I’ve rewritten my refine_viaf project in Java. It’s what refine.codefork.com is now running. The old python code is considered deprecated and will no longer be maintained, but will remain available in the python-deprecated branch on github.
The only thing most users need to know is that refine_viaf should return better results now. For the curious, this post explains the subtle but important differences in the new version and some reasons for the rewrite.
Differences
In a nutshell, the main difference/improvement is that searches now behave more like the VIAF website.
This is due mainly to how sources (i.e. “LC” for Library of Congress) are handled. Previously, either the source specified on the URL or the “preferred source” from the config file was used to filter out search results, but it did NOT get passed into the actual VIAF search query. This could give you some weird results. The new version works like VIAF’s website: if you don’t specify a source, everything gets searched; if you do specify one, it DOES get passed to the VIAF search query. Simple.
The old version had weird rules for which name in each VIAF “cluster” result it actually displayed.
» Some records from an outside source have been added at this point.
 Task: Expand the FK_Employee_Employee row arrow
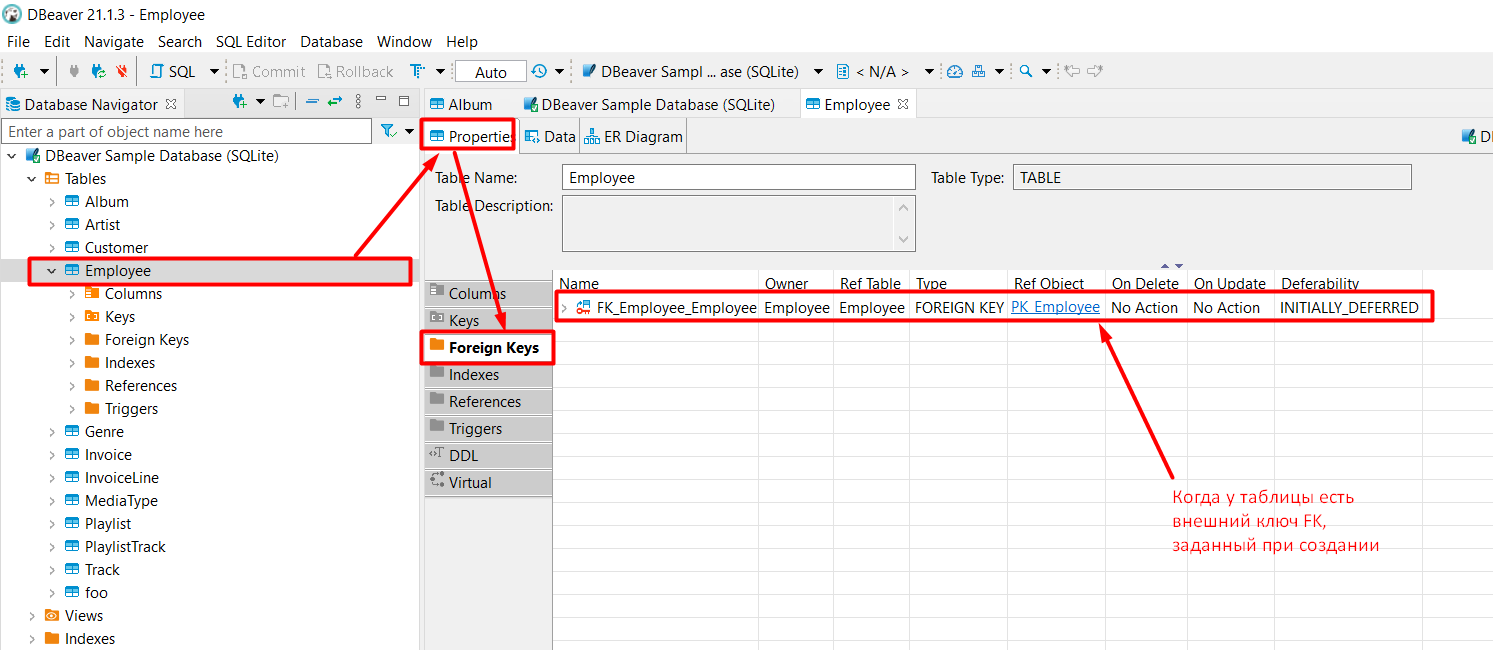tap(564, 308)
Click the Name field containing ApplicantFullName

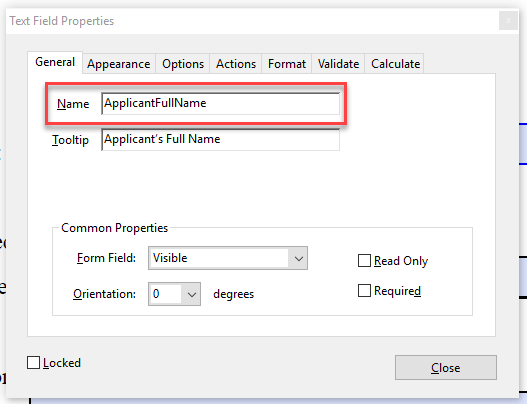click(220, 104)
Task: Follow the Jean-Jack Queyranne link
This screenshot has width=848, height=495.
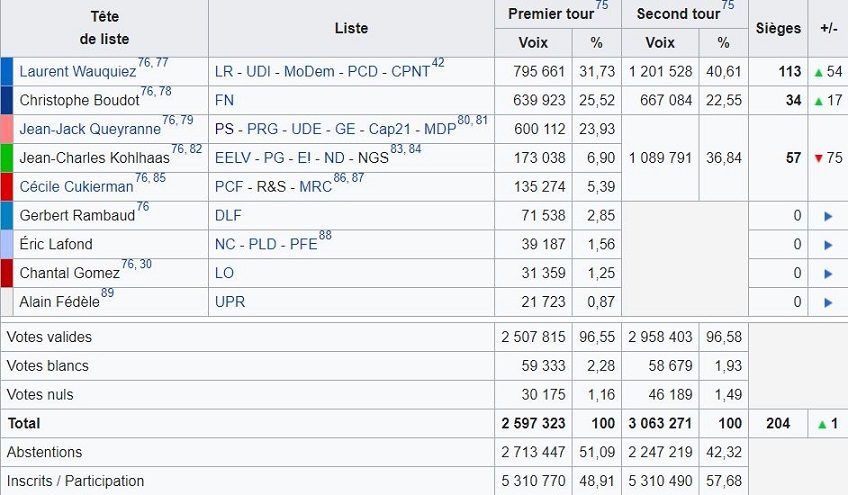Action: 89,129
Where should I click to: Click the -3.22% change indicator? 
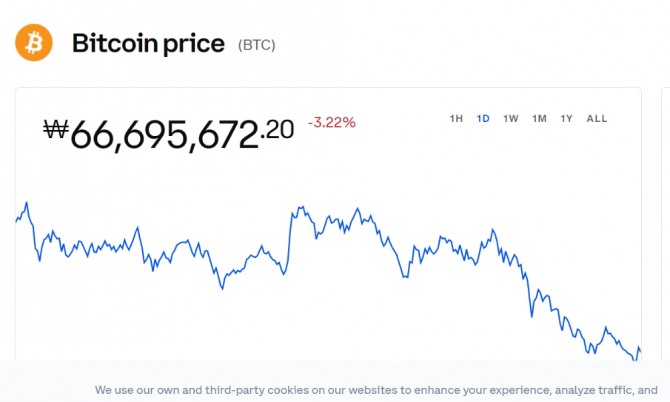pyautogui.click(x=332, y=123)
In the new version, if you don’t specify a source, the most popular name (ie. the name used by the most sources) for a search result is used for display. If you specify a source, then its name is always used.
The old version supported a comma-separated list of sources at the end of the URL path. In the new version, only a single source is supported, since that’s what VIAF’s API accepts.
Lastly, the licenses are different: the python version was distributed under a BSD license. The new version is GNU GPL.
Other reasons for the rewrite
The changes above could have been implemented in python. I decided to rewrite it in Java for a few reasons:
– Overall performance is better in Java. The Django app used BeautifulSoup because VIAF’s XML used to be janky, but it appears this is no longer the case; Java’s SAX parser works great with their XML these days and is very fast. BeautifulSoup would leak memory and consume a lot of CPU, to the point where it would trigger automated warnings from my VPS provider. My server is very modest and needs to run other things, so these were real problems. Running the service as a single multi-threaded Java process keeps memory usage low and predictable, and it never spikes the CPU.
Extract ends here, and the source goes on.